Windows Quick Assist abused in Black Basta ransomware attacks

​Financially motivated cybercriminals abuse the Windows Quick Assist feature in social engineering attacks to deploy Black Basta ransomware payloads on victims' networks.

Microsoft has been investigating this campaign since at least mid-April 2024, and, as they observed, the threat group (tracked as Storm-1811) started their attacks by email bombing the target after subscribing their addresses to various email subscription services.

Once their mailboxes flood with unsolicited messages, the threat actors call them while impersonating a Microsoft technical support or the attacked company's IT or help desk staff to help remediate the spam issues.

During this voice phishing attack, the attackers trick the victims into granting them access to their Windows devices by launching the Quick Assist built-in remote control and screen-sharing tool.

"Once the user allows access and control, the threat actor runs a scripted cURL command to download a series of batch files or ZIP files used to deliver malicious payloads," Microsoft said.

"In several cases, Microsoft Threat Intelligence identified such activity leading to the download of Qakbot, RMM tools like ScreenConnect and NetSupport Manager, and Cobalt Strike."

After installing their malicious tools and concluding the phone call, Storm-1811 performs domain enumeration, moves laterally through the victim's network, and deploys Black Basta ransomware using the Windows PsExec telnet-replacement tool.

Cybersecurity company Rapid7, which also spotted the attacks, says the malicious actors will use "a batch script to harvest the victim’s credentials from the command line using PowerShell."

"The credentials are gathered under the false context of the 'update'requiring the user to log in. In most of the observed batch script variations, the credentials are immediately exfiltrated to the threat actor’s server via a Secure Copy command (SCP)," Rapid7 added.

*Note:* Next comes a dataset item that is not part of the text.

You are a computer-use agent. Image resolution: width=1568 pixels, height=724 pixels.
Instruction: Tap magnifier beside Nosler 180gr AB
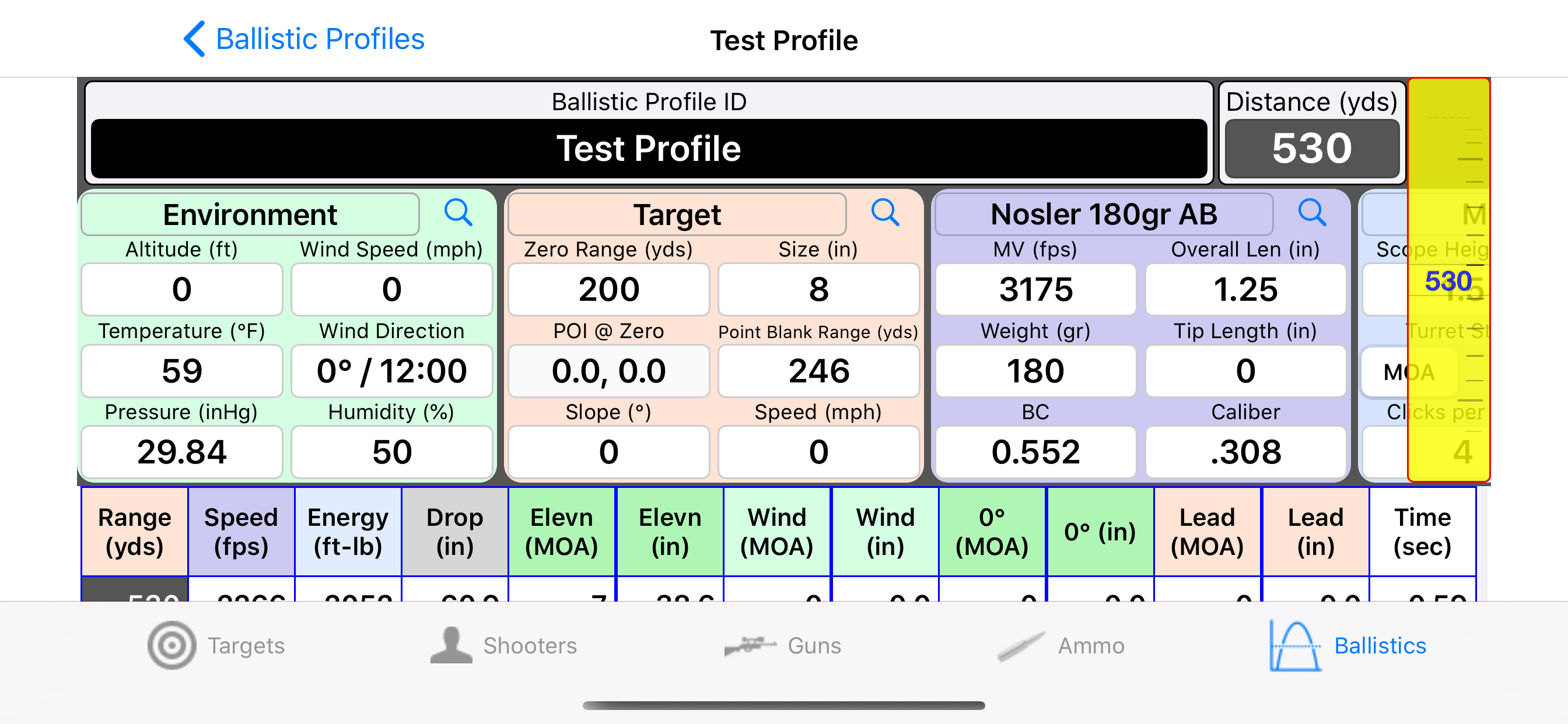(x=1312, y=213)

"In at least one other observed script variant, credentials are saved to an archive and must be manually retrieved."

​To block these social engineering attacks, Microsoft advises network defenders to block or uninstall Quick Assist and similar remote monitoring and management tools if they're not used and to train employees to recognize tech support scams.

Those targeted in these attacks should only allow others to connect to their device if they contacted their IT support personnel or Microsoft Support and immediately disconnect any Quick Assist sessions if they suspect malicious intent.

The Black Basta ransomware operation

After the Conti cybercrime group shut down two years ago following a series of embarrassing data breaches, it broke up into multiple factions, one of which is believed to be Black Basta.

Black Basta surfaced as a Ransomware-as-a-Service (RaaS) operation in April 2022. Since then, its affiliates have breached many high-profile victims, including German defense contractor Rheinmetall, U.K. technology outsourcing company Capita, Hyundai's European division, the Toronto Public Library, the American Dental Association, industrial automation company and government contractor ABB, Sobeys, Knauf, and Yellow Pages Canada.

More recently, Black Basta was linked to a ransomware attack that hit U.S. healthcare giant Ascension, forcing it to divert ambulances to unaffected facilities.

As ​CISA and the FBI revealed in a joint advisory last week, Black Basta ransomware affiliates have breached more than 500 organizations between April 2022 and May 2024, encrypting and stealing data from at least 12 out of 16 critical infrastructure sectors.

Health-ISAC (Information Sharing and Analysis Center) also warned in a threat bulletin that the ransomware gang "has recently accelerated attacks against the healthcare sector."

According to cybersecurity company Elliptic and cyber insurance firm Corvus Insurance research, Black Basta has collected at least $100 million in ransom payments from over 90 victims until November 2023.